We provide support and advice to colleges through our member services. These include:
- Advice and information on all aspects of policy, guidance on regulation, share good practice and discuss any issues in relation to any higher education matters in colleges.
- A fortnightly briefing, containing the latest news and analysis on related issues.
- We run the College Higher Education Policy Group, which brings together principals, vice principals, Deans/Directors of HE from colleges. The aim of the group is to represent the interests of colleges with HE provision and inform AoC policy, services and lobbying activity.
- Servicing regional college HE meetings across the country. The aim of these groups is to achieve a co-ordinated approach to the strategic development of high quality college HE in the region; providing a collective voice for members in their relationships with strategic and funding bodies, employers and students. At these meetings, we also gather feedback from member colleges about the impact of initiatives on their colleges and students.
AoC Services offers additional products and services to help your college succeed in today’s challenging environment. These include:
- Conferences and events throughout the year where high level speakers address key issues and debate about skills policy and its implementation.
- Training programmes and workshops providing bespoke extra support when it’s needed.
- Recruitment services, including short-term interim management, executive search and assessment centre design and delivery. Plus, there is AoC Jobs - the specialist job board for the further education sector.
- Consultancy services, which provides practical organisational solutions and specialist support.
Overview of college HE information
Nearly 137,000 students study HE in FE. Colleges are key providers of level 4/5 education in England and a substantial proportion of college HE students study on a part time basis.
Office for Students (OfS) is the independent regulator of higher education in England. Over 170 FE colleges are registered with the OfS, and some others teach HE but are not registered with the OfS. All providers registered with the OfS are required to meet OfS's ongoing conditions of registration.
We advise our members on the regulation of HE in England and also work with our sister HE organisations, Universities UK and Guild HE on regulation and related issues. If you are experiencing regulatory issues or are interested in how HE in England is regulated, please contact Arti Saraswat.
Under the new regulatory arrangements, Quality Assurance Agency (QAA) has become the Designated Quality Body for Higher Education in England. AoC has a representative on the QAA Board agreed with the UK Council of Colleges.
We regularly consult with QAA on all issues related to the quality assurance of HE and frequently organise joint seminars and/or conferences on topics of mutual interest. AoC can also provide an advice service if colleges are experiencing problems in this area of their work.
Colleges receive their HE funding through three main sources: Student Loan Company (SLC) tuition fee loans, OfS grants, and from employers or individuals. A large number of colleges also receive funds through franchise agreements with universities. Arti Saraswat works closely with Julian Gravatt, AoC’s Deputy Chief Executive, on HE funding issues.
Data on College HE is collected via the Individualised Learner Record (ILR).
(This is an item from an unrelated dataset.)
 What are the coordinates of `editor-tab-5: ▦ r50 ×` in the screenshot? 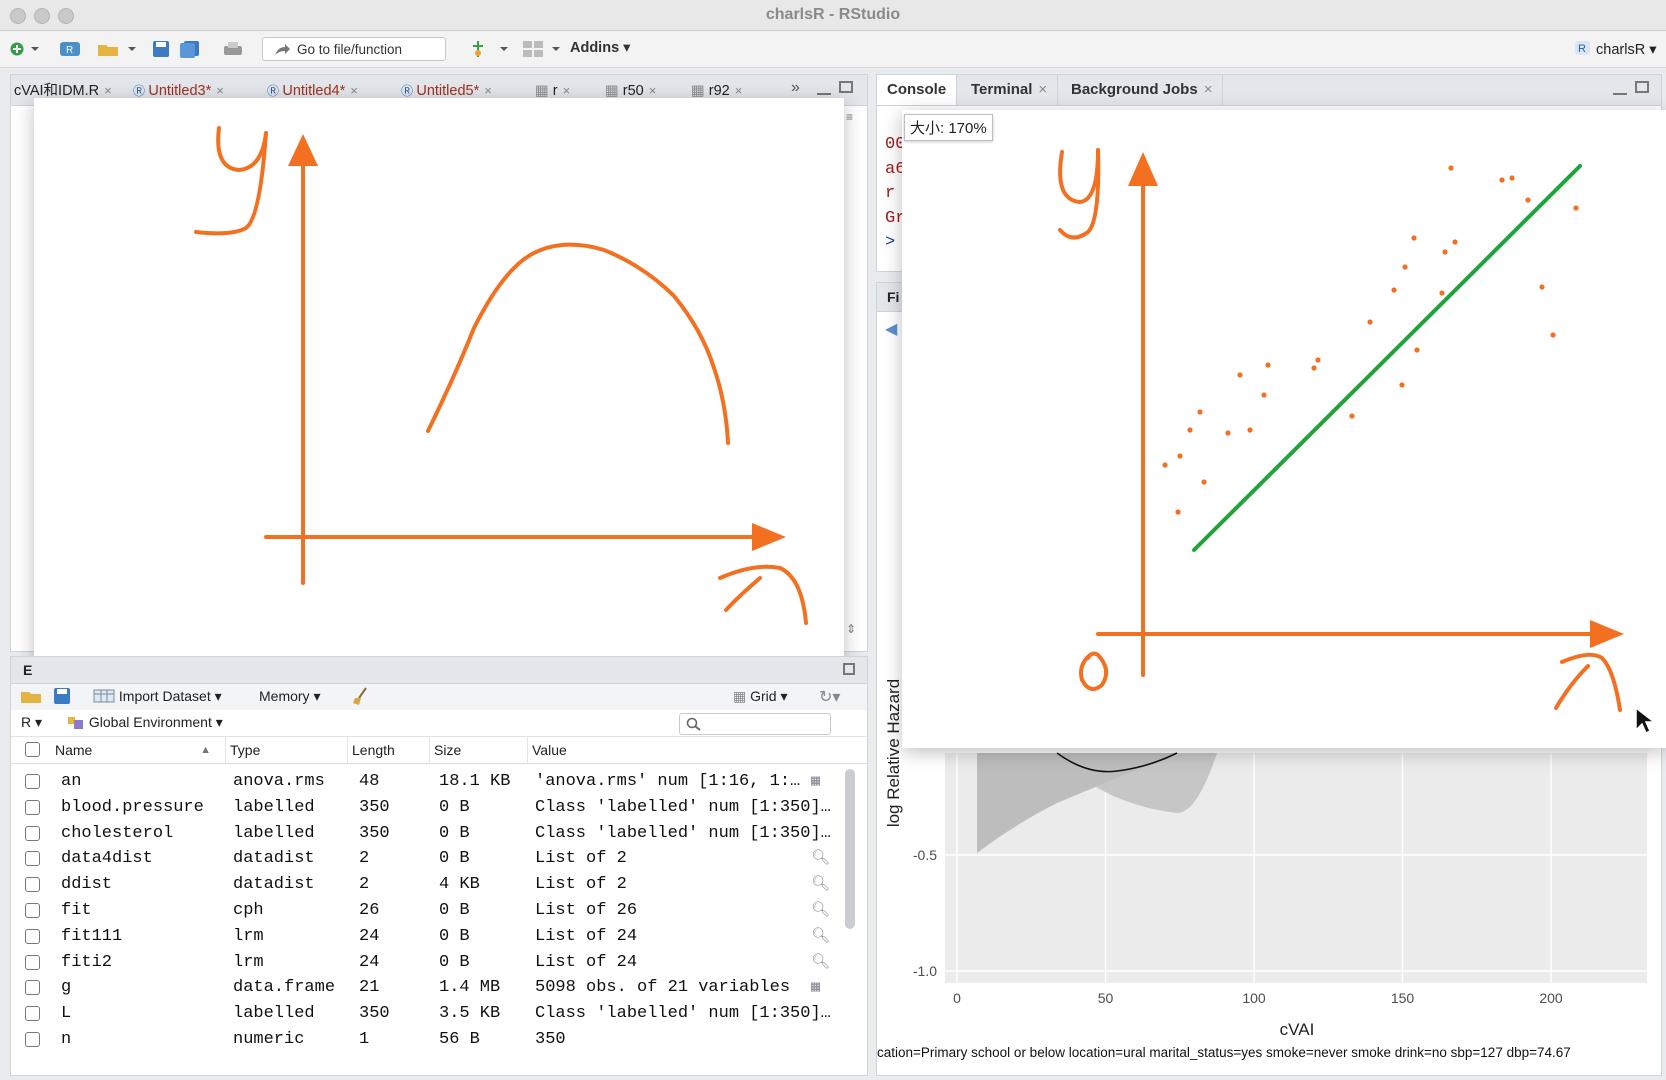 It's located at (630, 90).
HESA is the Designated Data Body for HE in England and colleges now have a direct relationship with HESA for Graduate Outcomes survey and Unistats.
The vast majority of students who apply and enrol on English HE courses apply through the Universities and Colleges Admissions Service (UCAS). Applicants can also apply directly to institutions and around 50% of college applicants apply in this way.
AoC has a representative on the UCAS Board and its wider advisory council. There is also a College HE Advisory Group organised by UCAS. Most colleges provide a local HE service and 70% of college students live within 25 miles of their college campus.
Access and Widening Participation
Colleges enrol a significant proportion of students from less well-off backgrounds - around 12% more than universities, although this figure is much higher in some colleges. A reason for this is due to colleges offering bespoke part-time higher education courses, often to meet the needs of local or regional employers. To meet OfS's commitment to increase access and widen participation to HE, colleges are required to complete a widening participation strategic statement or have an approved Access and Participation plan indicating how they intend to recruit, retain and support students from disadvantaged backgrounds.